Supplied information:
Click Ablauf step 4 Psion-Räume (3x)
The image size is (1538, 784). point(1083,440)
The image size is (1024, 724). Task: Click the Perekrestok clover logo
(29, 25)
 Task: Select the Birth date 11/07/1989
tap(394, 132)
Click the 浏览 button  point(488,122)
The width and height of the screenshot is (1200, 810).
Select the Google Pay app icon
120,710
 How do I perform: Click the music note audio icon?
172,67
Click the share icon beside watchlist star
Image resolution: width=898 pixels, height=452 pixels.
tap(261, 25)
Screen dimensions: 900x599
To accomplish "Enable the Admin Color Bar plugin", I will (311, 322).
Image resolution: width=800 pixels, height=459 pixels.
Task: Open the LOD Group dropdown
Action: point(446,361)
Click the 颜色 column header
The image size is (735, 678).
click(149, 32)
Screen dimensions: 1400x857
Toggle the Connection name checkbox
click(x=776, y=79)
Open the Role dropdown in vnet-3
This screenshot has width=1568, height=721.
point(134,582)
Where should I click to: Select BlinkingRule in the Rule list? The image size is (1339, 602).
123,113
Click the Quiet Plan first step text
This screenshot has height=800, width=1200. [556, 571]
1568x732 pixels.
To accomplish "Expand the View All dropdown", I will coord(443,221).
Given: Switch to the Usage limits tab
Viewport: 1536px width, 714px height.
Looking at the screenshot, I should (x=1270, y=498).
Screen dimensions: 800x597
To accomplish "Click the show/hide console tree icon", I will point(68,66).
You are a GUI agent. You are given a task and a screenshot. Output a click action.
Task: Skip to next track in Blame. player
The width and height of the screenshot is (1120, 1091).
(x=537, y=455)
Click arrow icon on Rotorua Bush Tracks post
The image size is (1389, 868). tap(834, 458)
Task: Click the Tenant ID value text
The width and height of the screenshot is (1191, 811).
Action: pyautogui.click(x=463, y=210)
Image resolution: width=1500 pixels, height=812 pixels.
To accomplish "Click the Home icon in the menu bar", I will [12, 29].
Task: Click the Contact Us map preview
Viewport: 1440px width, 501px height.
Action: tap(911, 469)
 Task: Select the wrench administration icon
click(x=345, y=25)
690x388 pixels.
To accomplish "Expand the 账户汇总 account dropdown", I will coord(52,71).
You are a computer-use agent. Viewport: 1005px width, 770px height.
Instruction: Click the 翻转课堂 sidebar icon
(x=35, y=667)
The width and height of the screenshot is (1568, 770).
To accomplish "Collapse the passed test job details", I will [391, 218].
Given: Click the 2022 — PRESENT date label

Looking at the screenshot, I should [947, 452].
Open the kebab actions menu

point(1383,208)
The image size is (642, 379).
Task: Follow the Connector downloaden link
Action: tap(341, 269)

Exercise brief: Take from the listing above each line that contains the string "agent".

Response box:
You are a GUI agent. You are given a task and a screenshot. Output a click action.
You are a computer-use agent. Viewport: 1005px width, 770px height.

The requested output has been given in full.